There being no bridges, we forded the rivers at Rockford and Freeport. There was then not a house where the thriving city of Rockford now stands and only one small grocery store at Freeport. There were, at that time, no Norwegians in or around Wiota, and the nearest Norwegian settlement was at Rock Run, Illinois. Peder Skjervheim and I, each bought forty acres of government land in the Township of Wiota, upon which we each built a log cabin and began other improvements. Andres Brække also bought forty acres but soon sold it again.

In 1842 there came to our neighborhood three young people from Voss; David Larson Fenne and wife, and his brother, Nils Fenne. In 1843 there came some families from Vik, in Sogn, and settled near by: Ole Iverson Unde and wife Britha, and his brother Erik’s family. Erik died before reaching America, but his wife and children settled down here. Likewise, Erik Engebrit Hove, Ole Anderson and Sjur Tallakson Bruavold came at the same time.

To those which Mr. Vinje mentions as arriving in 1842 may be added Isak Johnson from Skien,[176] and Christian Hendrickson from Lier, Norway. The latter however moved to Primrose Township in Dane County in 1846. (See below).

Mathias J. Engebretsen of Gratiot, Wisconsin, tells me that Per Fenne and wife Martha came to Wiota in 1842, while Nils Sunve and wife Maline, and Ivar Fenne came in 1843; all these were from Voss. Helge Meland and wife from Telemarken came in 1843, as also Tore Thompson from Tindal and Ashley Gunderson from Numedal.[177] Those mentioned by Arne Vinje at the end of the above account, Ole and Sjur Bruavolden, did not settle at Wiota, it seems, before 1845, and Erik E. Hove not until 1847. These had located first at Long Prairie in Boone County, Illinois, as had also Ingebrigt Fuglegjærdet, who came from Vik, Sogn, in 1844. Of the immigration from Land, Norway, to Wiota, which began with Syver Johnson (Smed or Smedhögen in 1844), I shall speak in the next chapter. The growth of the Jefferson Prairie Settlement will, however, claim our attention briefly first.


CHAPTER XXIII
Growth of the Jefferson Prairie Settlement from 1841 to 1845. The First Norwegian Land Owners in Rock County.

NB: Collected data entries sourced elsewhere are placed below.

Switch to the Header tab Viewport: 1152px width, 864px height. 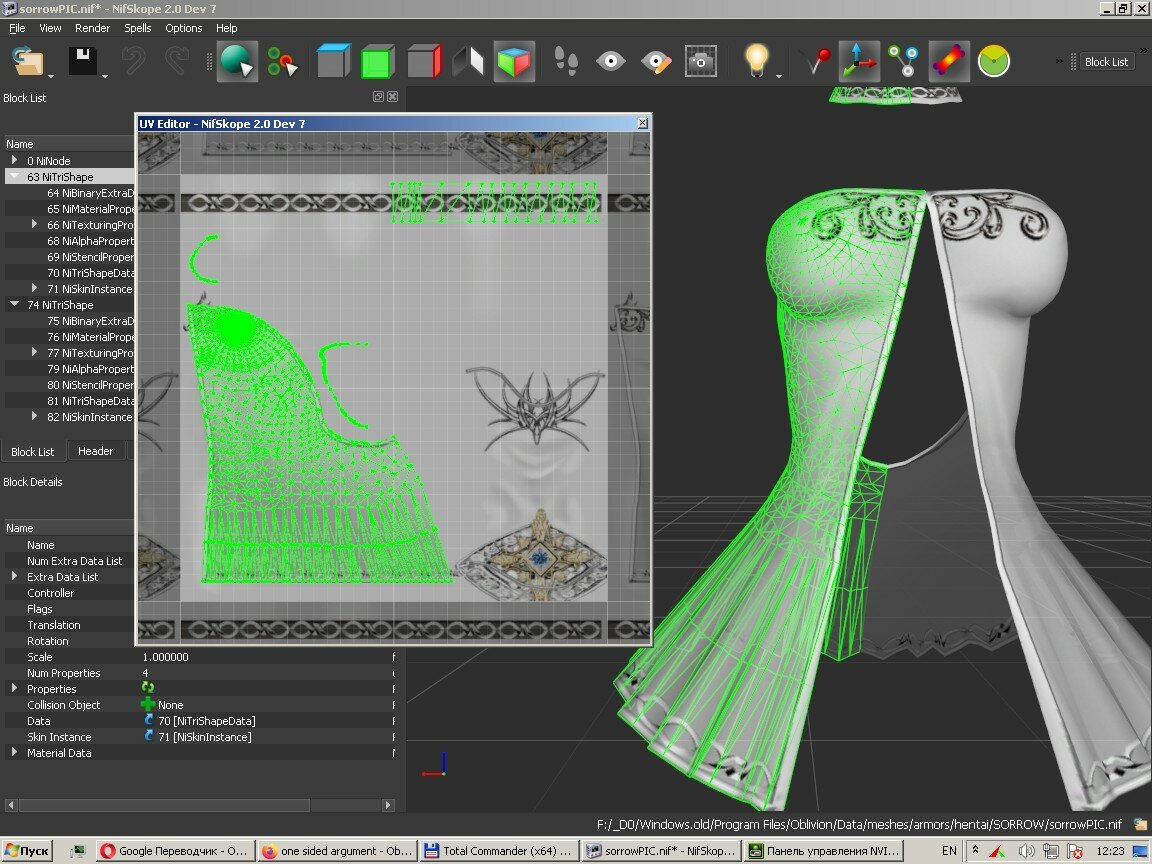[x=96, y=451]

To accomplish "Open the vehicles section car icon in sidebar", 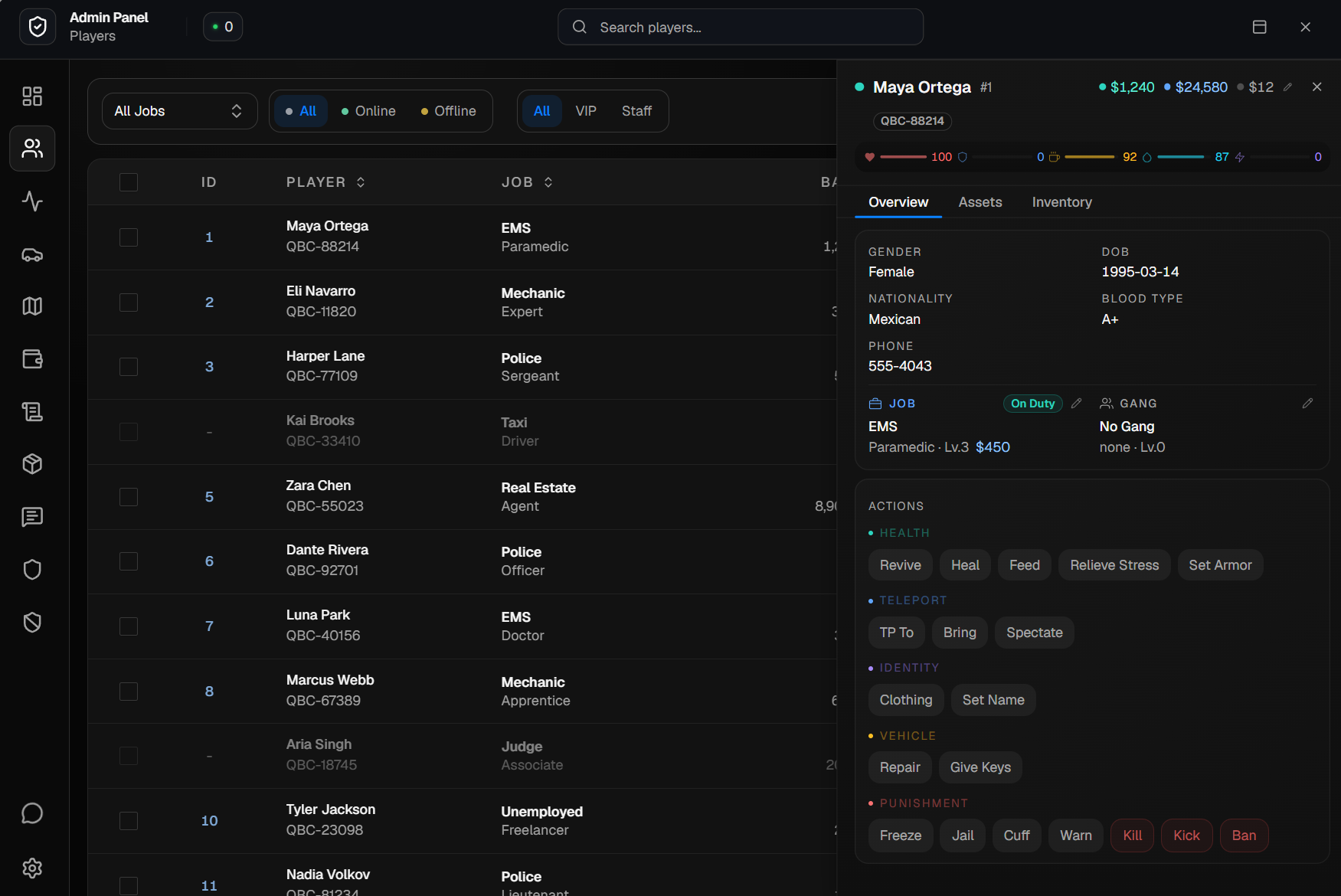I will (32, 254).
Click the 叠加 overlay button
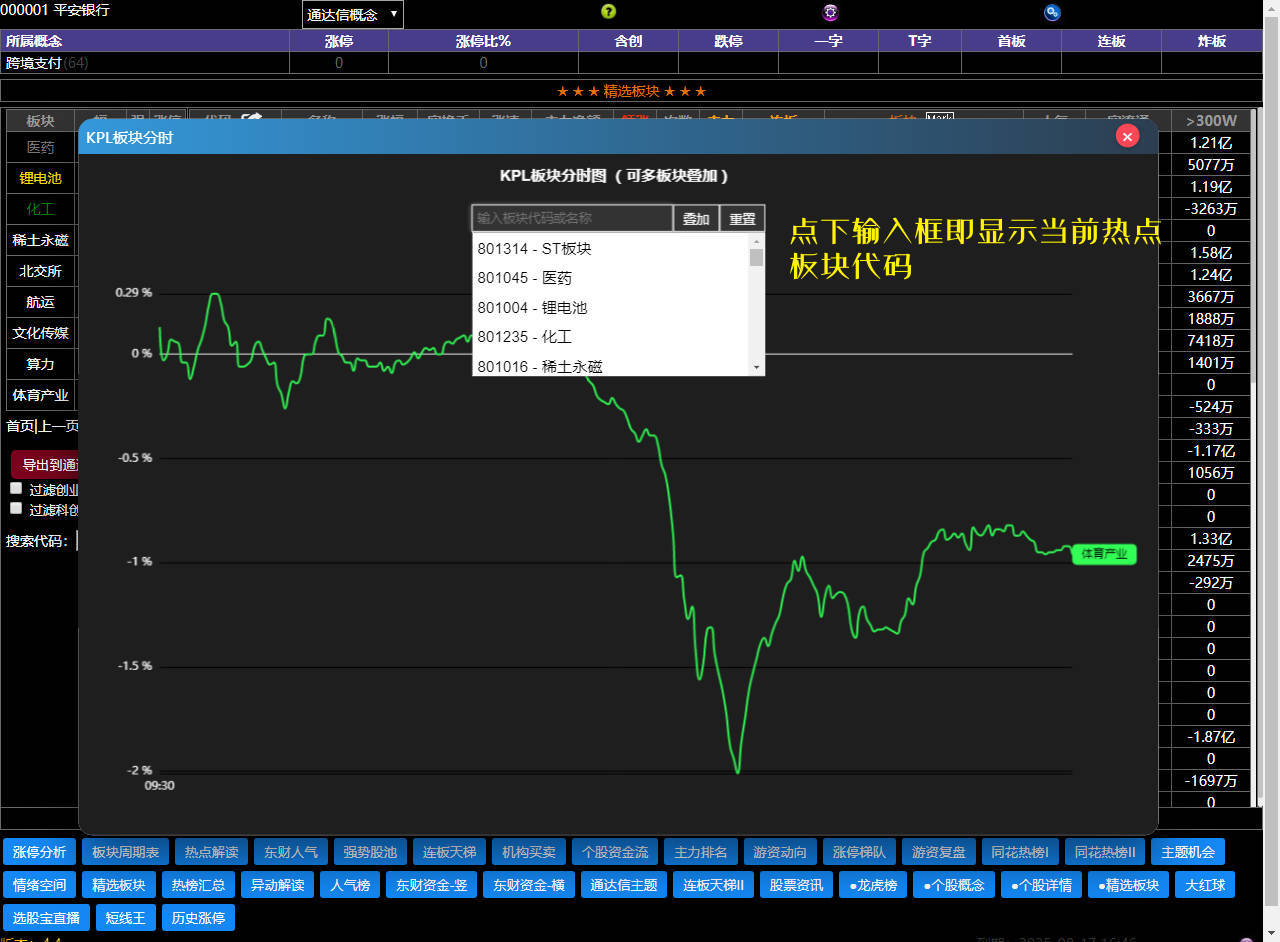This screenshot has width=1280, height=942. tap(696, 219)
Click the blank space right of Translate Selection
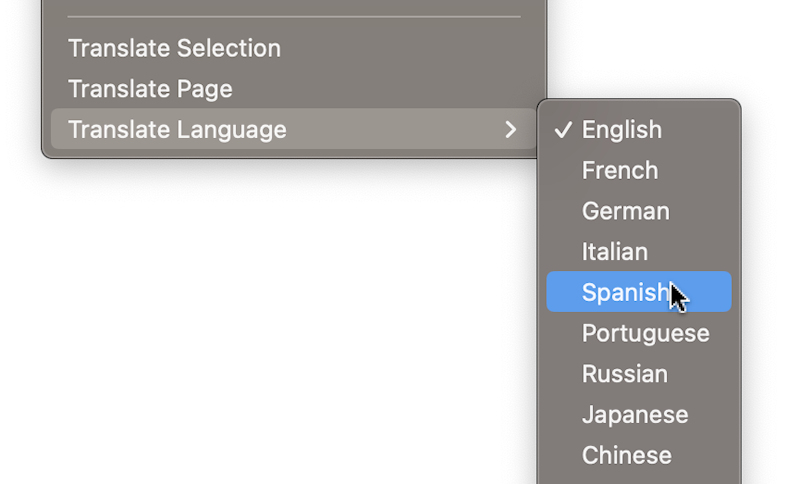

In an earlier chapter I have given an account of the coming of Norwegians to Jefferson Prairie in 1838–39. We found that a considerable number of persons had located there by 1840, principally immigrants from Numedal. These first settlers located in the southern half of Clinton Township, but others soon came who settled still farther south, so that the settlement soon came to include a portion of the Township of Manchester in Boone County, Illinois. The first settlers here were Tönnes Tolleivson (or Tollefson) from Jæderen, and Svend Larson, both of whom settled in Boone County in 1840; Tollefson had come to America in the fall of 1839, presumably spending the winter of 1839–40 on Jefferson Prairie.

The settlement thus came to be divided into a northern and a southern part, the immigrant settlers in the two representing different provinces in Norway. The Numedalians settled as we have seen, nearer Clinton and in general in the northern end of Jefferson Prairie; in fact they occupied most of the prairie proper. The southern portion, the timber land, come to be settled principally by immigrants from Voss. Very few of these located in the Town of Clinton; they selected homes in the early days, for the most part, just where their descendants now live, on the south side of the state line, in Illinois. The whole settlement extends from about a mile and a half south of Clinton across the prairie and into the timber which began about three miles south of Clinton and extends about four miles down into Illinois.

We have observed above that Ole Nattestad’s house became the stopping place of the earliest immigrants to Jefferson Prairie. In a similar way D. B. Egery’s place,[178] located four miles southwest of the Nattestad cabin on the trail to Beloit, became the headquarters for many a Norwegian immigrant in that early day. Speaking of him, H. L. Skavlem gives testimony to his kindness and the readiness with which he lent a helping hand to the incoming settlers in his vicinity, who were seeking a place to establish a home in the wilderness. As soon as the immigrants arrived, parties of two or three would fill their knapsacks (skræppe) with provisions and strike out in various directions to “spy out the land.”[179]